Mr Yousaf said: “I understand the frustration and I completely understand that and hear the voices who have spoken out about this particular saving.

“What I would say is that ultimately, of course, we did not know when we set a budget that there would be the disaster of the UK government's mini-budget.

“We did not know the impact that would have on sky-high inflation and the impact that would have on our budget.

“We've had to find savings from health, from education, from culture, from right across Scottish Government. We've had to find savings.

“We're trying to do that in a way that minimises the impact. That's why any organization that was due to receive funding from that £6.6 million will still receive that.

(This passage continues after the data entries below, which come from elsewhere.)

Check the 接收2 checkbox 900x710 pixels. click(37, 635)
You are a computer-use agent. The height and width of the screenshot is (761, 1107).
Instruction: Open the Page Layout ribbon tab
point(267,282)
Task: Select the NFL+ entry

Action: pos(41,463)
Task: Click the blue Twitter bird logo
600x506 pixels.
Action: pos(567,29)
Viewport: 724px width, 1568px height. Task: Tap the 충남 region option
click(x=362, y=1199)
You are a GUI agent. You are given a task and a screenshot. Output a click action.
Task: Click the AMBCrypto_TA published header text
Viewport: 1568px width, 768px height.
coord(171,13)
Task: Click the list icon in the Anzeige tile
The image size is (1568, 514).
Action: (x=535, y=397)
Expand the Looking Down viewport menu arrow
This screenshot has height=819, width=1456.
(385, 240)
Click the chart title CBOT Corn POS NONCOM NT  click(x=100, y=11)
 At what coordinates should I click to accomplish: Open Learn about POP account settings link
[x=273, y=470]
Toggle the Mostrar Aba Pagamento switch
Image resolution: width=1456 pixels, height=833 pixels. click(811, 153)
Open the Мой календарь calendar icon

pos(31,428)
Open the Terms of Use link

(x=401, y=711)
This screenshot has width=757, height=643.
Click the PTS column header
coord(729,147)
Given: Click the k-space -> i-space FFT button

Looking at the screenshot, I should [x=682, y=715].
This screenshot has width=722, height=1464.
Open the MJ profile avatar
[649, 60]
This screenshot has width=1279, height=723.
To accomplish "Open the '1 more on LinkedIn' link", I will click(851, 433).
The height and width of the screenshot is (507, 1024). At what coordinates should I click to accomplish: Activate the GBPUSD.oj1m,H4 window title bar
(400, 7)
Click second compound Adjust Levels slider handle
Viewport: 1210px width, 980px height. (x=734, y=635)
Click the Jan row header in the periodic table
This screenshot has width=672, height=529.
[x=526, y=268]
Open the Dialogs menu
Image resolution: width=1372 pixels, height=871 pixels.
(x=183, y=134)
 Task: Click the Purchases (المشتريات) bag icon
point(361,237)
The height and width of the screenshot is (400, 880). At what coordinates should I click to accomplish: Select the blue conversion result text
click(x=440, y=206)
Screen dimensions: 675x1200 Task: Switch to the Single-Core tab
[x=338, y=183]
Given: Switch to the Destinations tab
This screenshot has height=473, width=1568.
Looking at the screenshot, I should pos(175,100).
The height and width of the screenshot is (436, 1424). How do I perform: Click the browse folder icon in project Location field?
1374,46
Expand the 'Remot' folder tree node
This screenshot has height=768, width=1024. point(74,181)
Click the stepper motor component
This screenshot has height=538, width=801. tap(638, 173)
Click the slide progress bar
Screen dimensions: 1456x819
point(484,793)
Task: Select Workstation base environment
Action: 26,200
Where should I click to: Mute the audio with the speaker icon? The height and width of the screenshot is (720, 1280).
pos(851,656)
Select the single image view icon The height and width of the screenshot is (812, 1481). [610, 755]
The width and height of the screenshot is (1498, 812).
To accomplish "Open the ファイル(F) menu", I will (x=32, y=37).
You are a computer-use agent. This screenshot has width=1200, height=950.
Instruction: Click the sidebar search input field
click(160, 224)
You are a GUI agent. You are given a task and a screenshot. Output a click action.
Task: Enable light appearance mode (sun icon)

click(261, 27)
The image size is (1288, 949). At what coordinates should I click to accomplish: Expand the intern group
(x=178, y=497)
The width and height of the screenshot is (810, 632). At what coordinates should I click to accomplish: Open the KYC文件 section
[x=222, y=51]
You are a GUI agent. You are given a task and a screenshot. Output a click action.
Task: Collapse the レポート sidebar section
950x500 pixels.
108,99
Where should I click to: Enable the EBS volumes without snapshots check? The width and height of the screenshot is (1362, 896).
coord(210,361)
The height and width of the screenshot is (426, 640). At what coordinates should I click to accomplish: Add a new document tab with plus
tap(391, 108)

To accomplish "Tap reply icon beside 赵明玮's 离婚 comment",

“The source of the funding will change it is not going to be able to come from the Scottish Government this year regrettably, but it will come from Creative Scotland's reserves, £17 million of reserves, of which we're asking them to use £6.6 million and we will restore that subject to Parliament, of course approving the 2024 budget.”

Jack Gamble, from the Campaign For The Arts, criticised Mr Yousaf for trying to shift the blame for the Scottish Government's funding cut.

"The First Minister blames the Westminster mini-budget and rising inflation for this sudden U-turn, but the Scottish Government pledged to maintain funding for Creative Scotland in February, five months after the mini-budget, and since then inflation has actually come down.

"We all accept that there are huge pressures right now - that’s exactly why the sector needs backing, and why Creative Scotland has sensibly been building reserves, including for a ‘transition fund’ to save companies from a financial cliff-edge if they lose regular funding.

"Even if we can trust that the Scottish Government will reverse this cut next year, they will still have made a significant, £6.6m dent in Creative Scotland's reserves.

"Ministers say that they value the arts, but rather than investing in them and their social and economic potential, they are choosing to implement sudden funding cuts that will make Creative Scotland and the sector more precarious.

"It’s not too late for the Scottish Government to do the right thing, keep to their word, and restore this funding in the Autumn Budget Revision."